Normal kiracı ve hayvancılardan bir devenin ortalama günlük  gayr-i safi kazancı yirmi, katır ve beygirin ortalama günlük gayr-i safi kazancı yirmibeş, ustanın yüzyirmibeş, işçinin yetmişbeş, vasıfsız işçinin  kırk kuruş olarak taktir edilmiştir. İşbaşı yoktur. Gereği için Mal Kalemine (memurluğuna) havalesine karar verildi” (Karasu, Tufan.2004).         

Bu encümen kararından da anlaşılıyor ki; 1929 yılında henüz Alanya’dan diğer kasabalara ve köylere şose bir yolun ve kara ve deniz aracının olmadığı hatta kullanacak ehliyetli birisinin dahi olmadığı anlaşılıyor.

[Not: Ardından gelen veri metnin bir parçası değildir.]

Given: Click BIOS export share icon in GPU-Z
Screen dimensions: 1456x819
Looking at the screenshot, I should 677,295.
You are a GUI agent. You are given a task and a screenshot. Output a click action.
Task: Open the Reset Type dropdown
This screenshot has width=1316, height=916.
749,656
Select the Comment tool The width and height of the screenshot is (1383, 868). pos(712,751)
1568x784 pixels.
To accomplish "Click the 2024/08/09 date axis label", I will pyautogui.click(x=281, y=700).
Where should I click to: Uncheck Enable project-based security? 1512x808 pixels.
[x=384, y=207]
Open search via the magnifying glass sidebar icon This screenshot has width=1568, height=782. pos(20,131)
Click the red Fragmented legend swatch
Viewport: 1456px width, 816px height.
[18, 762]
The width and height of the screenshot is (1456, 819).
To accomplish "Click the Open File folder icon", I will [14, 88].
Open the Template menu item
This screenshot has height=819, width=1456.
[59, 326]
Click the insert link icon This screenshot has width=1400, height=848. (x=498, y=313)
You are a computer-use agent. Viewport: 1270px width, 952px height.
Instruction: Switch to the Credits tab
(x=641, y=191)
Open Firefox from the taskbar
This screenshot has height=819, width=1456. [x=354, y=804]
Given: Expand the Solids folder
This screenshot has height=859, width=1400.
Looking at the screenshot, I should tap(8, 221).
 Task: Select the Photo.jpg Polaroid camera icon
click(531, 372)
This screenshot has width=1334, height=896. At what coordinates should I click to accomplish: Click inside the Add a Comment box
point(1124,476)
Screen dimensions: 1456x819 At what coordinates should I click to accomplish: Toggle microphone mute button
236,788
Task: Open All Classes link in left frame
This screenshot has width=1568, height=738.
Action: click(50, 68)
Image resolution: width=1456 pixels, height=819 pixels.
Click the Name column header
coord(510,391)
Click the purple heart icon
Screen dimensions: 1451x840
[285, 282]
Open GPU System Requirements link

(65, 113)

Zannediyorum ki, Mal müdürlüğünün vergi tahakkuku yapmak için yazdığı  yazıya belediye encümeninden tepkili bir karşılık verildiği  görülüyor. Bırakın kara taşıtı kullanacak ehliyetli kişiyi, taşıtın gideceği  kasaba ile köylere şose bir yolun bile bulunmadığı anlatılıyor. O dönemde sadece  Alanya merkezde Damlataş, hükümet ve  Tevfikiye  caddelerinin bulunduğu yerlerde  şose  yollar bulunuyor. Diğer yollar ise,  yaya yolu ve  bahçelere giden  patika yollar olduğu biliniyor.